→ **TASK PROMPT**
Reproduce the lines below character for character, omitting the pictures.

→ **RECORD EXCERPTS**
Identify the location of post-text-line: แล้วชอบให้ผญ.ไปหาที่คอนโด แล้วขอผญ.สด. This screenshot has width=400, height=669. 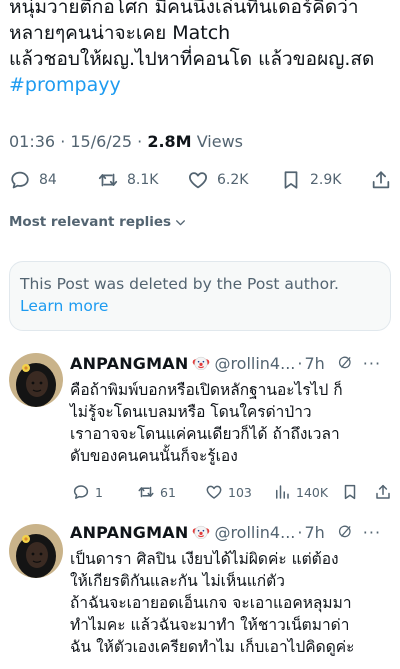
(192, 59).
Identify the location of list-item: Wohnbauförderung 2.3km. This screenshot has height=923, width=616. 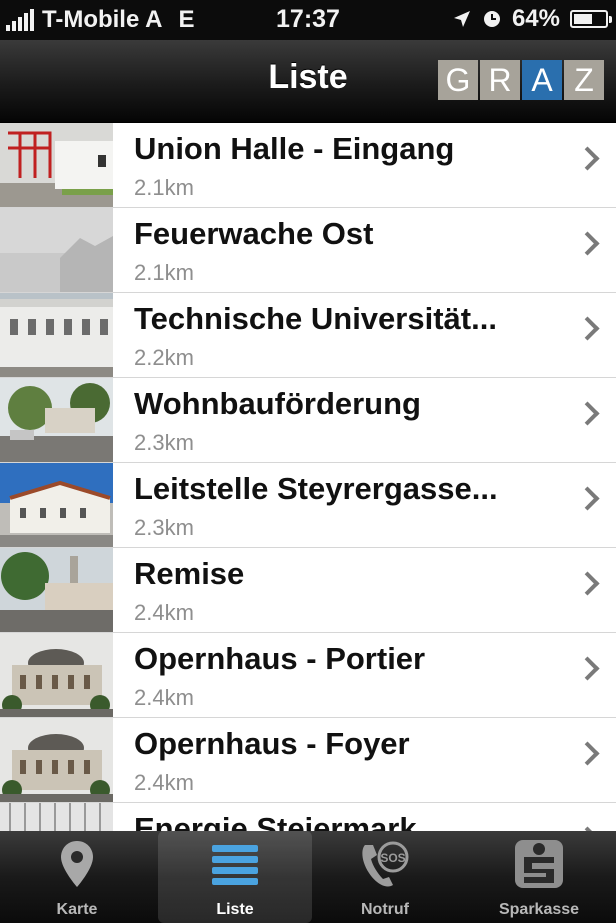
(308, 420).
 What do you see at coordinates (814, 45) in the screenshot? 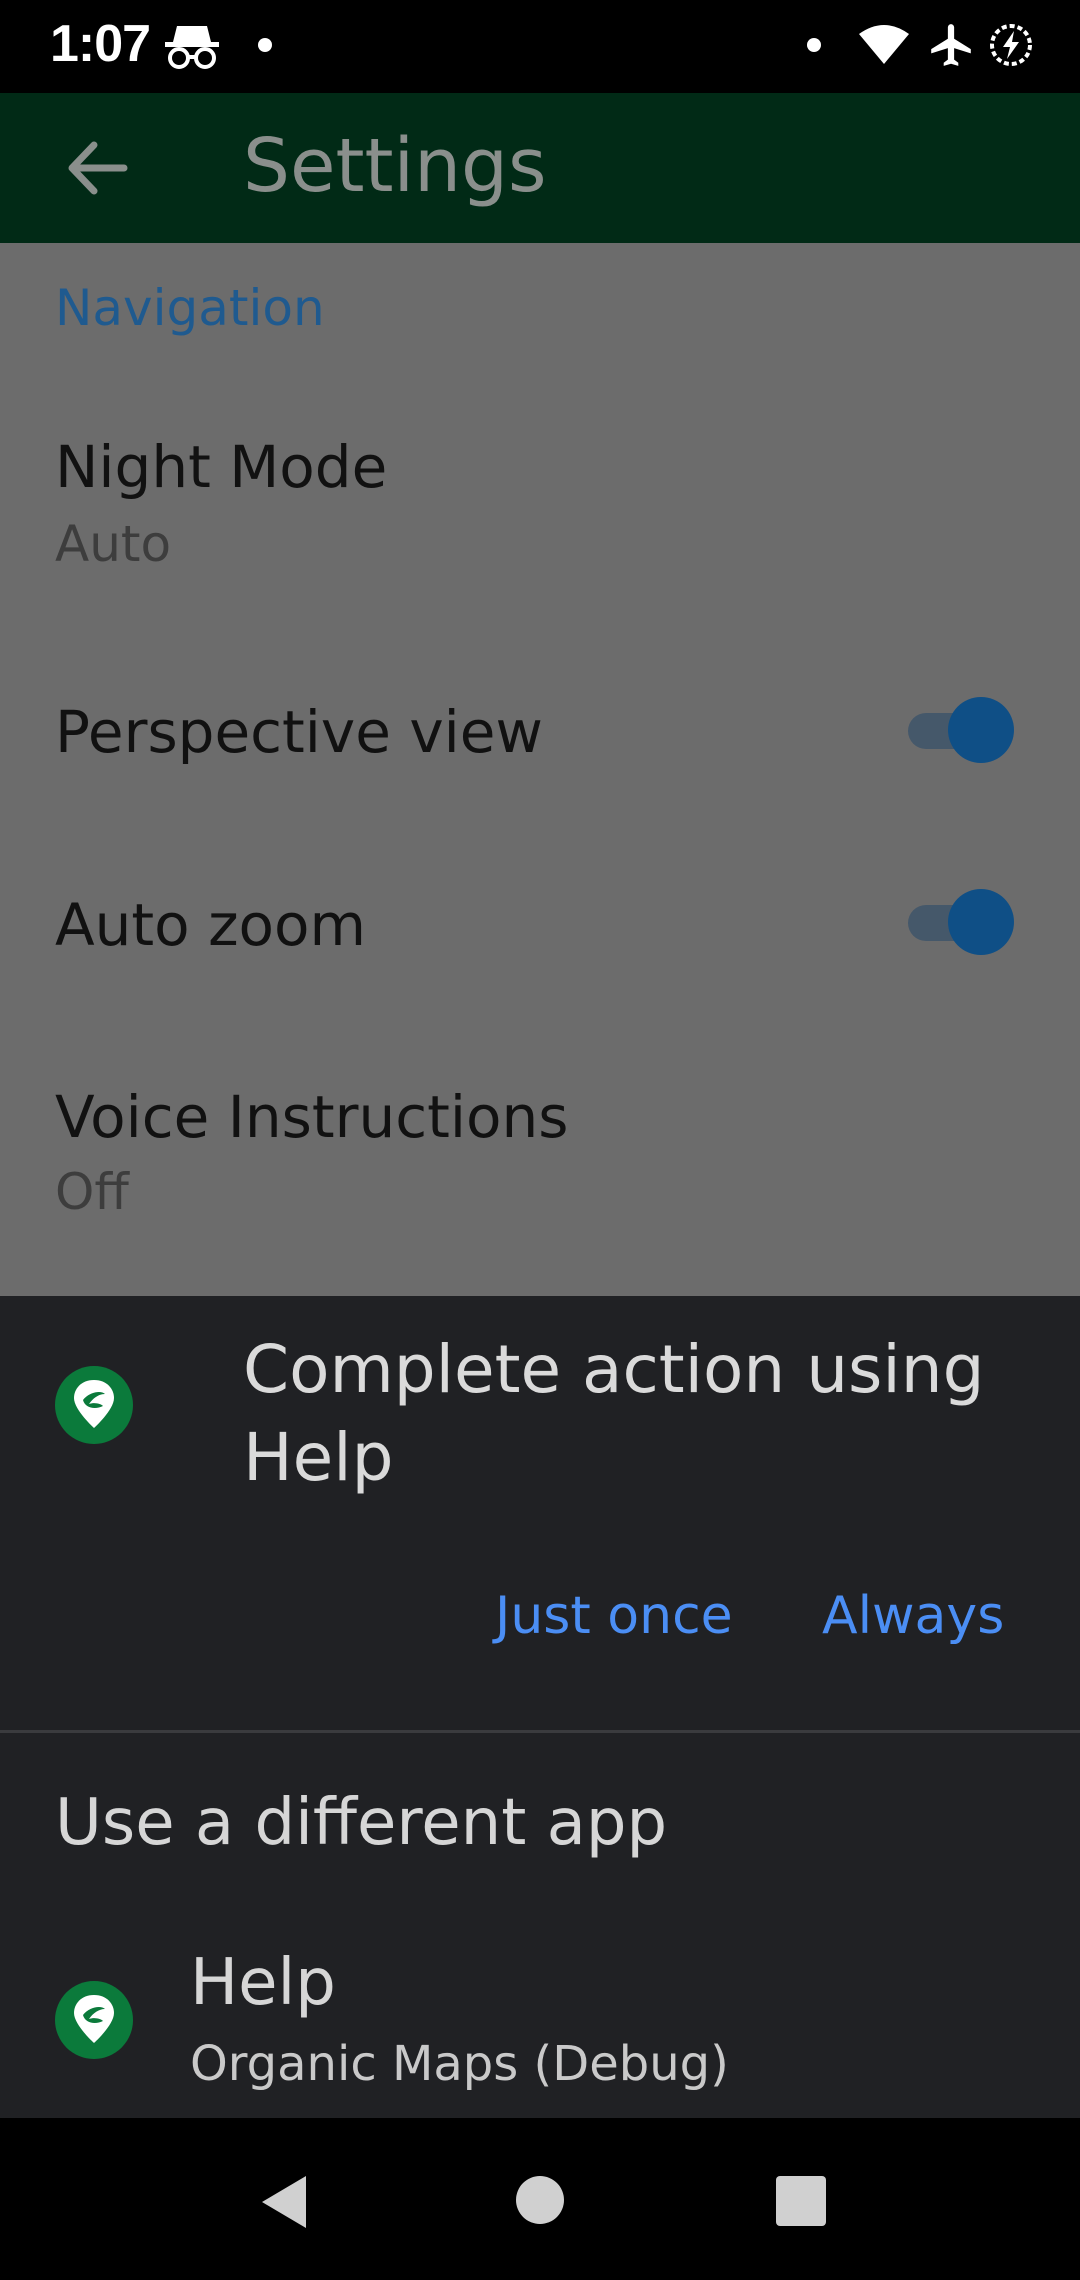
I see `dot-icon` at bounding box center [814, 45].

→ **WRITTEN REPLY**
Identify the location of post-text-line: แล้วชอบให้ผญ.ไปหาที่คอนโด แล้วขอผญ.สด. This screenshot has width=400, height=669. 
(192, 59).
Identify the location of list-item: Wohnbauförderung 2.3km. This screenshot has height=923, width=616. 
(308, 420).
 What do you see at coordinates (814, 45) in the screenshot? 
I see `dot-icon` at bounding box center [814, 45].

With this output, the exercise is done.